Cisco Eyes Hybrid Cloud with Intersight Updates
It’s evolving its hybrid and multi-cloud management platform to make it more compelling for companies with private data center and public cloud resources.
Managing hybrid cloud architectures that span private data centers and the public cloud is challenging. So is optimizing them for cost and performance.
In a bid to cater to customers faced with these hybrid cloud challenges, Cisco is evolving its hybrid and multi-cloud management platform, Intersight, in ways that could make it a more compelling solution for companies that need to manage private data centers and public cloud resources at the same time.
Reimaging Intersight
Cisco launched Intersight in 2017 as a tool for managing workloads spread across multiple clouds. It placed less emphasis on hybrid cloud management at the time, probably because it was not yet clear how important hybrid cloud would become.
Then, in November 2020, Cisco announced a series of new services and integrations for Intersight. The headline offering is Intersight Kubernetes, a solution for deploying Kubernetes across a hybrid environment, but the update also brought enhancements to the cost-optimization and monitoring functionality of Intersight.
Cisco seems to be casting the Intersight updates in a DevOps light by playing them up as a solution that will ultimately help bridge the gap between developers and IT Operations teams. The new Intersight platform will serve as the “bridge between applications/developers and infrastructure,” according to a blog post about the changes.
Companies that want a unified platform for managing IT operations and achieving continuous delivery across hybrid environments are an obvious target use case for Intersight. But the platform seems to have equal appeal for organizations that need a more centralized way to manage hybrid cloud environments, even if DevOps and CI/CD aren’t a core focus.
New Option for Unified Hybrid Cloud Management
That’s important because it means Intersight could appeal to companies that want a unified hybrid cloud architecture, but that don’t want to turn to cloud-specific platforms like AWS Outposts or Azure Stack to build it. The latter solutions provide a unified framework for managing workloads that span public clouds and private data centers, but their major drawback is that they are tied to specific public clouds.
Other hybrid frameworks, like Google Anthos, are less restrictive in this sense. But they are based on Kubernetes and are ideally suited for containerized application deployment, making them less appealing for more traditional workloads. Here as well, Intersight may enjoy a market opportunity by offering a unified hybrid cloud management platform that doesn’t depend on Kubernetes. Although Kubernetes is one of the services available through Intersight, it’s not the basis for the entire platform.

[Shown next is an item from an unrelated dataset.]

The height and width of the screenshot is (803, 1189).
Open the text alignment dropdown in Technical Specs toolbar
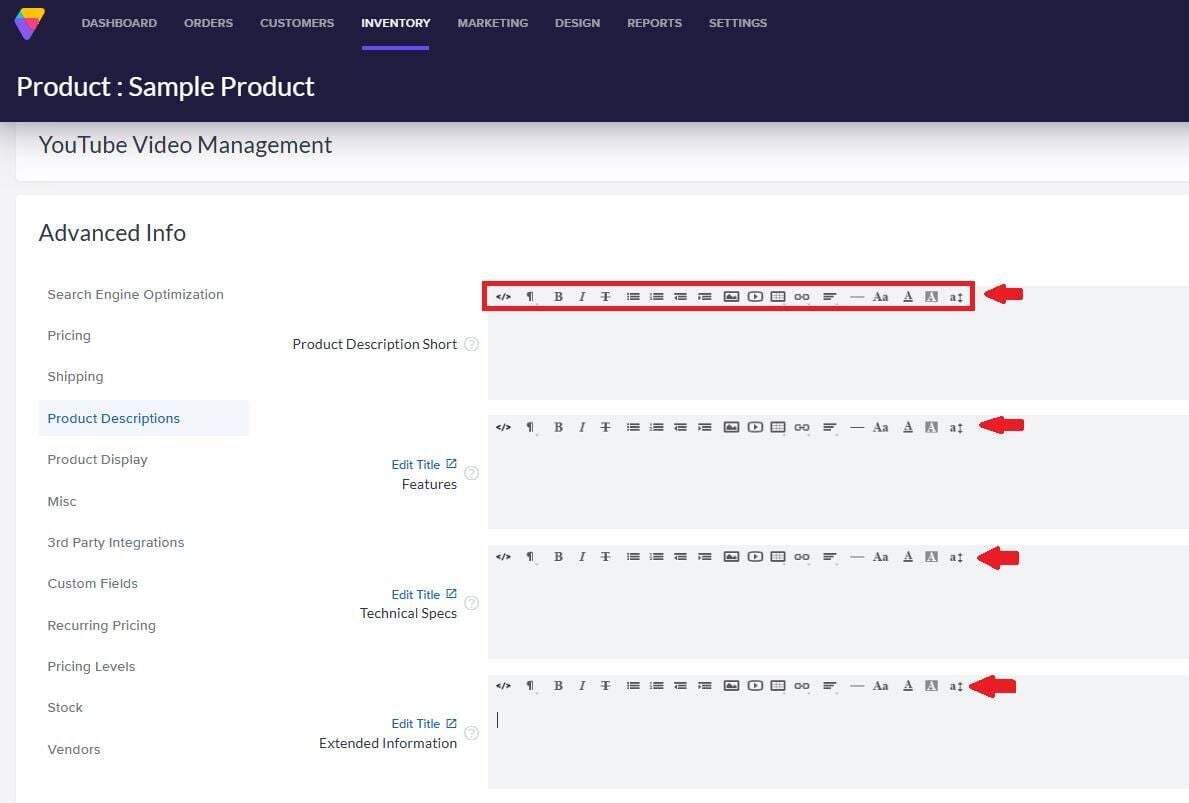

Upcoming Intersight Updates
The Intersight updates announced to date represent only part of the hybrid-centric functionality that Cisco plans to implement. Several additional enhancements will be announced in the coming months, according to Kostas Roungeris, Product Marketing Manager for Cloud Solutions at Cisco.
One will be more flexibility in deploying Kubernetes clusters through Intersight. The service currently works only with on-prem VMware virtual machines. But Cisco is working on support for additional types of on-prem environment, including VMs based on other hypervisors (like KVM), as well as public cloud environments.
"VMware is just one hypervisor that we're working toward,” Roungeris said.
A cloud orchestration tool for standardizing lifecycle management across multiple clouds is in the works, too. This will help teams deploy applications in a uniform way across different clouds or private data centers. In doing so, it will further enrich the CI/CD and DevOps marketing angle for Intersight.
And perhaps most interestingly, Cisco will release a virtualization service for deploying virtual machines to private data centers and public clouds. This functionality will help Intersight match the seamless cloud service deployment experience offered by platforms like Outposts and Azure Stack, while avoiding the lock-in that comes with those solutions.
Additional details about these new Intersight services will be available at Cisco Live at the end of this month, Roungeris said.
Conclusion
To date, Cisco probably hasn’t been among the first names to come to mind when you think “hybrid cloud.” But the company is clearly doubling down on its investment in this space, which means that businesses with hybrid strategies will enjoy yet another way to unify cloud operations and management within hybrid architectures.